Apakah pasar karbon baru Indonesia akan menjadi solusi iklim atau permainan bagi pemain besar?

Yulia Indrawati Sari adalah dosen hubungan internasional di Universitas Katolik Parahyangan, Bandung, Indonesia, yang spesialis dalam isu-isu lingkungan. Frans Siahaan adalah konsultan independen dalam tata kelola lingkungan.

Artikel ini sebelumnya diterbitkan di Climate Home News, , https://www.climatechangenews.com/2025/03/11/will-indonesias-new-carbon-market-be-a-climate-solution-problems/

Saat perusahaan kelapa sawit dan kayu bersiap untuk meraup keuntungan dari perdagangan karbon, pemerintah harus memastikan transparansi dan kesepakatan yang adil bagi Komunitas Adat.

Pada COP29 di Baku, Indonesia mengajukan proposal ambisius untuk pasar karbonnya, yang dipimpin oleh Hashim Djojohadikusumo, saudara Presiden terpilih Prabowo Subianto.

Delegasi mempromosikan Indonesia sebagai kekuatan utama dalam perdagangan karbon global, menandakan pergeseran drastis dari sikap kehati-hatian pemerintahan sebelumnya. Prabowo berjanji akan mengumpulkan $65 miliar hingga 2028 melalui penjualan kredit karbon untuk membiayai reboisasi dan konservasi.

Dengan peluncuran resmi perdagangan karbon internasional pada Januari 2025, Indonesia menempatkan diri sebagai pemasok utama.
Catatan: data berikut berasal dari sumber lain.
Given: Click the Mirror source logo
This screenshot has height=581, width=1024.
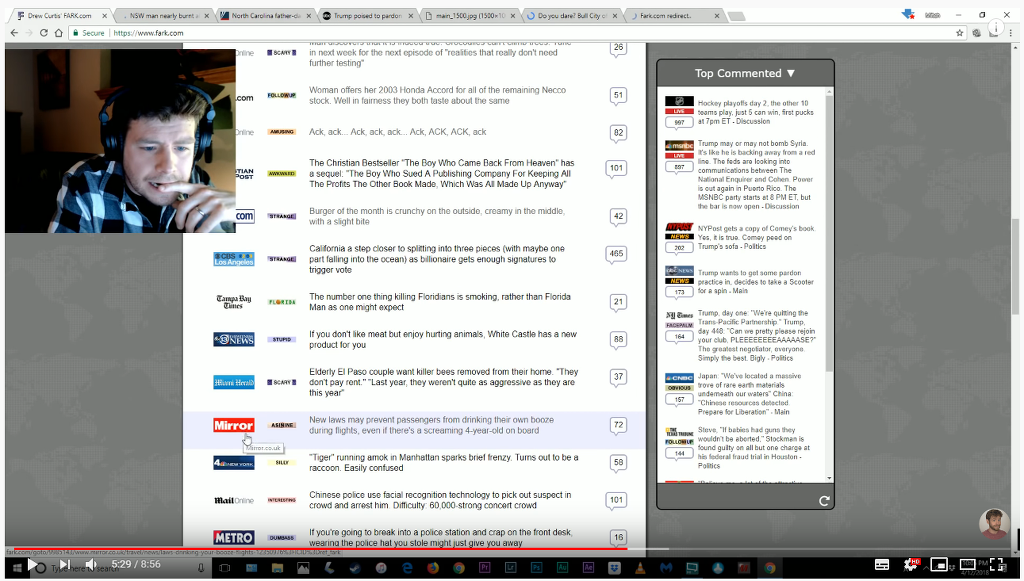Looking at the screenshot, I should point(233,425).
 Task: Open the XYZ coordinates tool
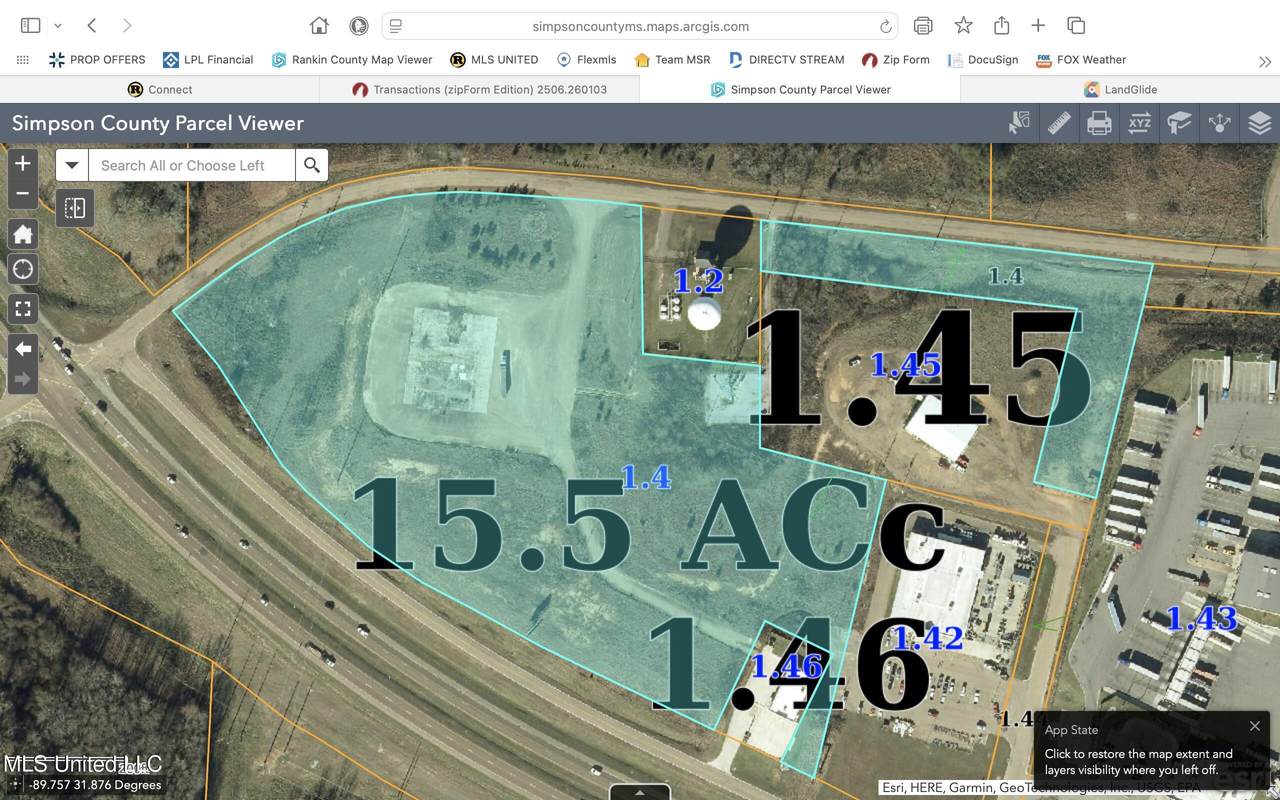[x=1139, y=123]
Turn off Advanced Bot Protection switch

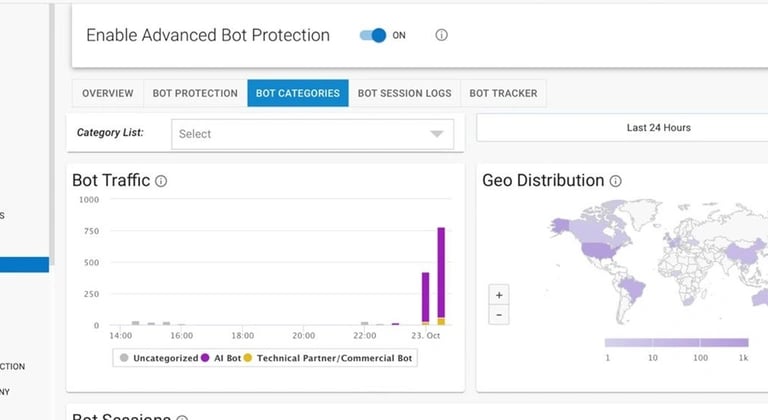click(373, 35)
Namun, siapa yang akan diuntungkan dari pasar yang sedang booming ini – dan dengan risiko apa?

Dalam studi yang bertujuan menjawab pertanyaan ini, kami menerapkan pendekatan ekonomi politik pada sektor kehutanan dan penggunaan lahan. Temuan kami – yang dipublikasikan untuk pertama kalinya di sini – didasarkan pada wawancara dengan pengembang karbon, pejabat pemerintah, perwakilan industri kelapa sawit, dan kelompok masyarakat sipil, yang dilakukan antara November 2023 dan Oktober 2024, selama pemerintahan Jokowi.

Bisnis besar mengambil alih kepemimpinan

Indonesia, yang memiliki hutan hujan tropis terbesar ketiga di dunia, telah lama menjadi kandidat utama untuk perdagangan karbon. Perusahaan-perusahaan besar, terutama yang bergerak di sektor kelapa sawit dan kayu, memanfaatkan peluang ini dengan mengoptimalkan konsesi lahan mereka untuk beralih dari model bisnis eksploitasi menjadi konservasi.

Berdasarkan data dari Asosiasi Pemegang Konsesi Hutan Indonesia (APHI), pada November 2023, beberapa dari 600 perusahaan yang memegang Izin Usaha Pengelolaan Hutan telah mulai berinvestasi dalam layanan terkait karbon. Salah satu perusahaan perkebunan kayu industri berencana menyisihkan 60% dari konsesi seluas 130.000 hektar untuk perdagangan karbon.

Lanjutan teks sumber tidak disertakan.